Magneto-Dielectric Behavior in $La_{0.53}Ca_{0.47}MnO_{3}$

TL;DR

This study investigates the magneto-dielectric properties of La0.53Ca0.47MnO3 across its magnetic transition, revealing intrinsic effects linked to phase coexistence and interface phenomena near the Curie temperature.

Contribution

It provides new insights into the magneto-dielectric behavior of La0.53Ca0.47MnO3, highlighting the role of phase coexistence and Maxwell-Wagner effects in its properties.

Findings

Intrinsic magneto-dielectricity observed below T_C

High-frequency magneto-capacitance exceeds magneto-losses

Magneto-resistance effects dominate above T_C

Abstract

We prospect magneto-dielectricity in $La_{0.53}Ca_{0.47}MnO_{3}$ across its paramagnetic (PMI) to ferromagnetic (FMM) isostructural transition at $T_{C} \sim 253K$, by magnetic ($(M)$), caloric ($(W)$), dielectric ($(\epsilon')$), magneto-resistive (MR), and magneto-capacitance (MC) investigations.
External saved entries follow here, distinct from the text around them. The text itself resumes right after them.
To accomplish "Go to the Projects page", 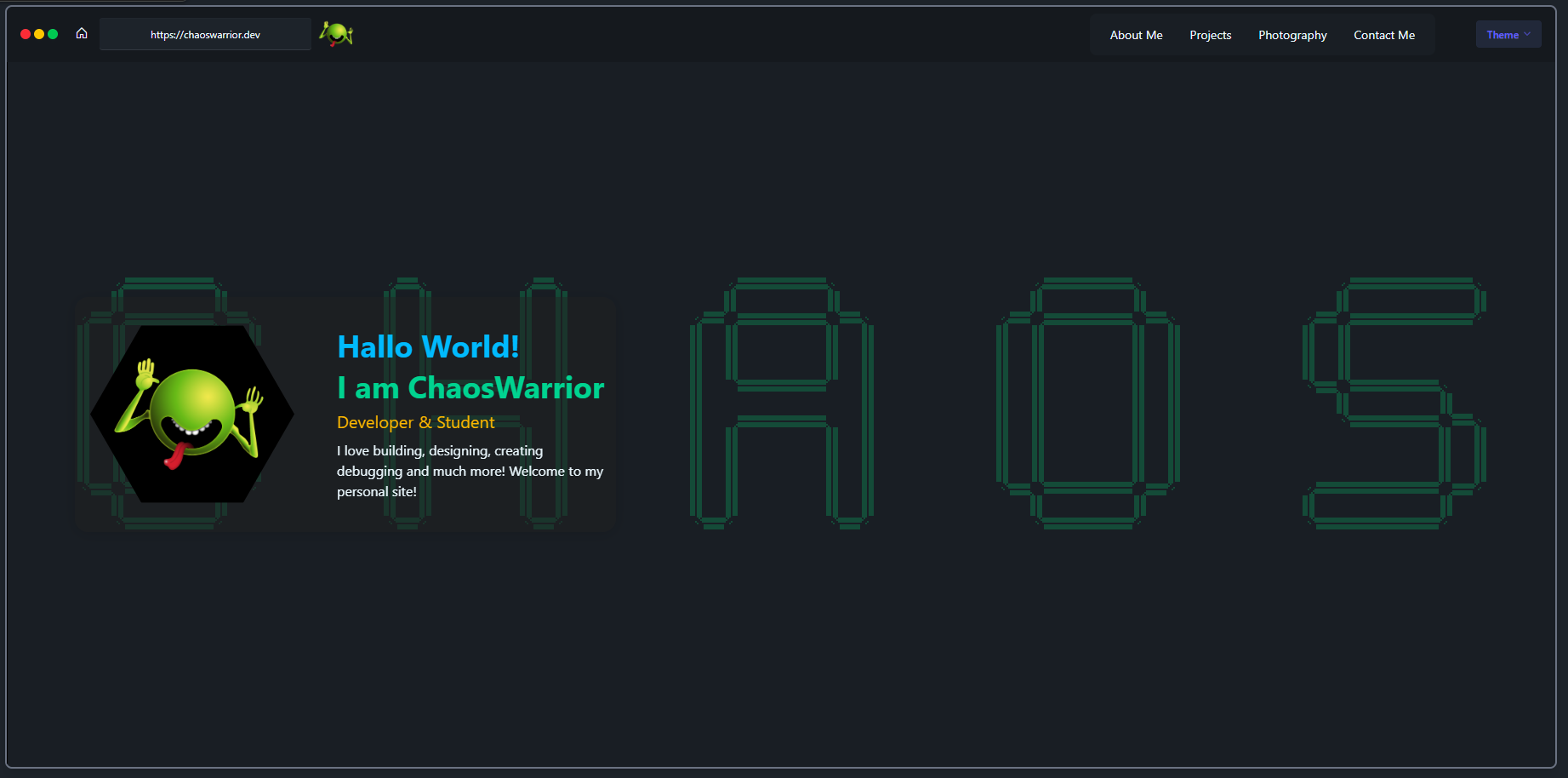I will click(1210, 35).
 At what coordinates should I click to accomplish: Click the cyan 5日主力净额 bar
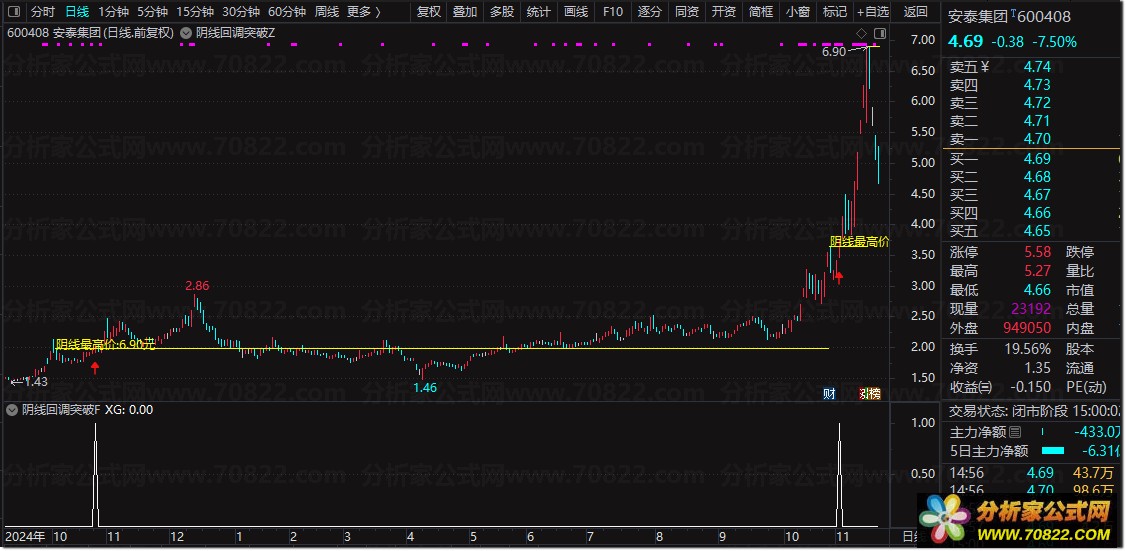point(1054,451)
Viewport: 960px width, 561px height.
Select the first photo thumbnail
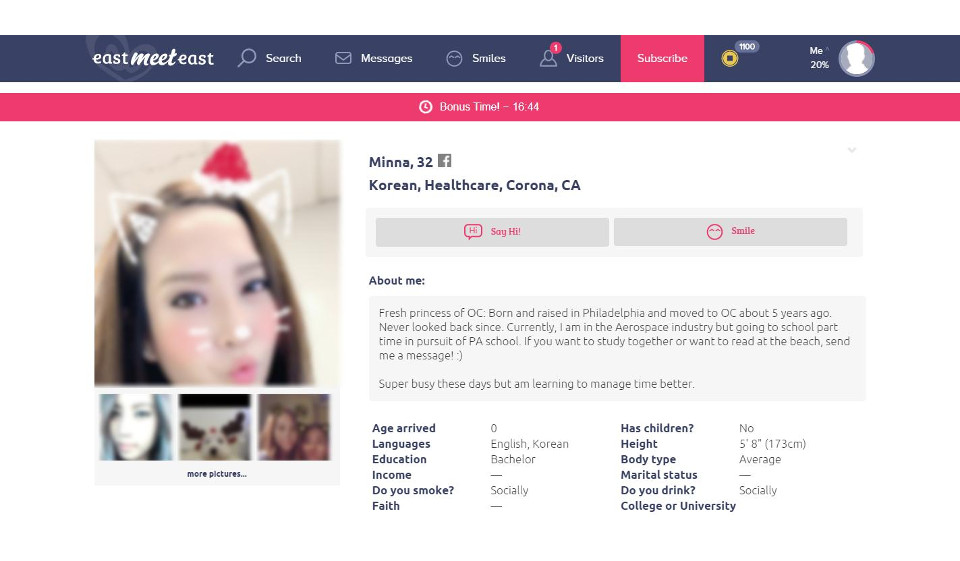tap(136, 427)
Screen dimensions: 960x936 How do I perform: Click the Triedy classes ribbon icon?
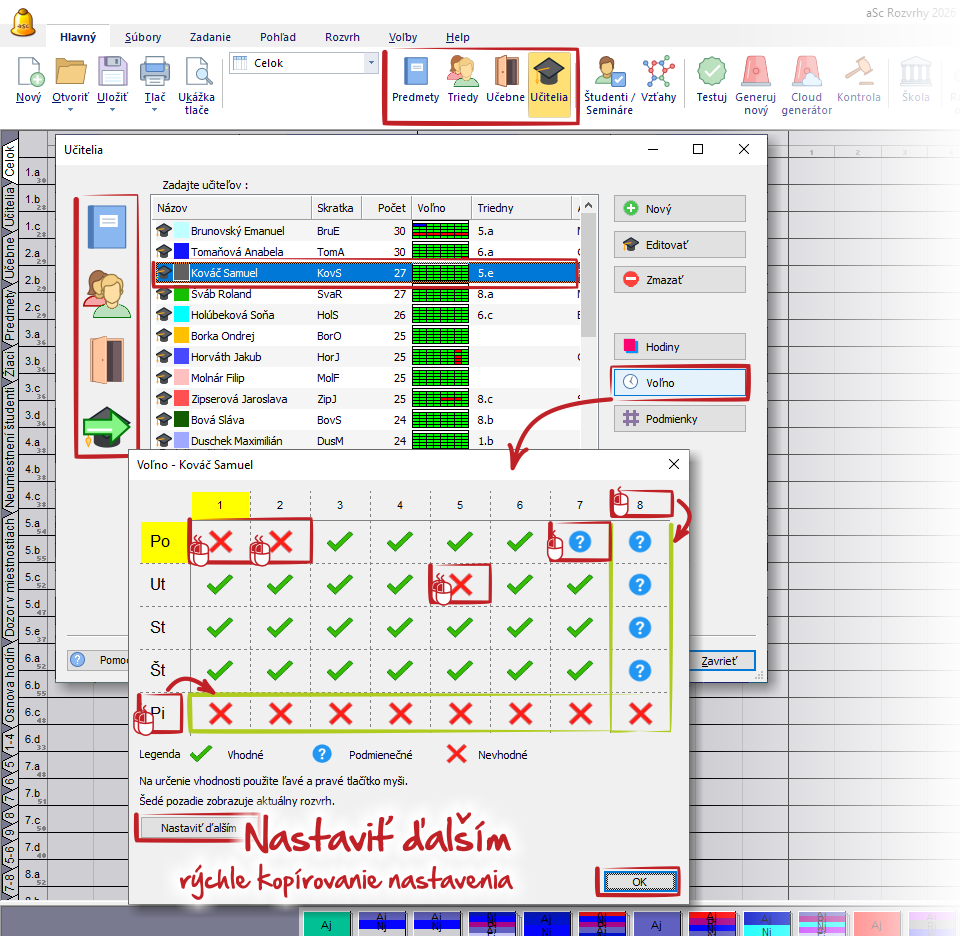[x=462, y=80]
Skew-broadened first-order transition character is confirmed via heating/cooling hystereses in $(M)(T)$ and $(W)(T)$, with superheating temperature $T**$ almost next to $T_C$ and supercooling temperature $T*$ exhibiting kinetics. Above $T_C$, linearly-related MC and MR reflect purely magneto-resistance effect. Near $T_C$, the high-frequency MC(5T) much exceeds the magneto-losses, and is uncorrelated with dc MR(5T) in the FM-ordered state. The intrinsic magneto-dielectricity manifest below $T_C$ and above ~kHz is traced to an intra-granular Maxwell-Wagner-type effect at the interface-region of PMI-FMM phase-coexistence.